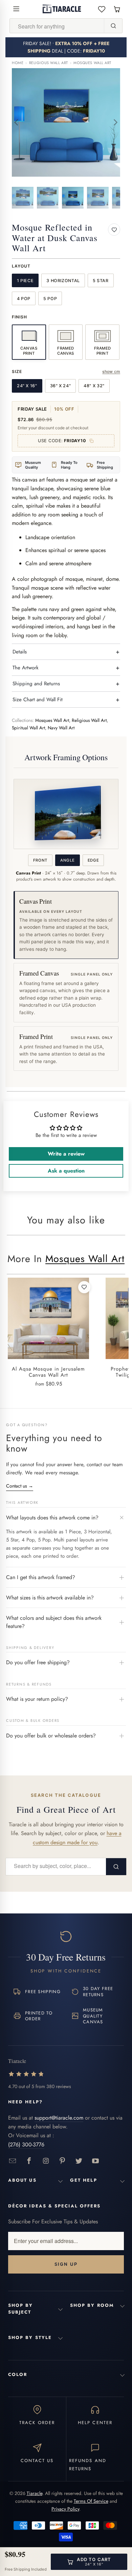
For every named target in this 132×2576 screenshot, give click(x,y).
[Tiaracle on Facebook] (29, 2161)
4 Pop (23, 298)
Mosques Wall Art (92, 63)
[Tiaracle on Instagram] (45, 2161)
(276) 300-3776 (26, 2144)
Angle (67, 860)
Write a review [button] (66, 1154)
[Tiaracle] (61, 9)
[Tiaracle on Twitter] (79, 2161)
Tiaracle (34, 2493)
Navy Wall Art (61, 728)
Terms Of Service (91, 2501)
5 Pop (50, 298)
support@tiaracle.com (59, 2118)
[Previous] (17, 122)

About this exercise →
Please copy the line that contains "[Tiaracle on Twitter] (79, 2161)" and each line after it through the end of the records, exactly, and no other lines.

Response →
[Tiaracle on Twitter] (79, 2161)
Tiaracle (34, 2493)
Navy Wall Art (61, 728)
Terms Of Service (91, 2501)
5 Pop (50, 298)
support@tiaracle.com (59, 2118)
[Previous] (17, 122)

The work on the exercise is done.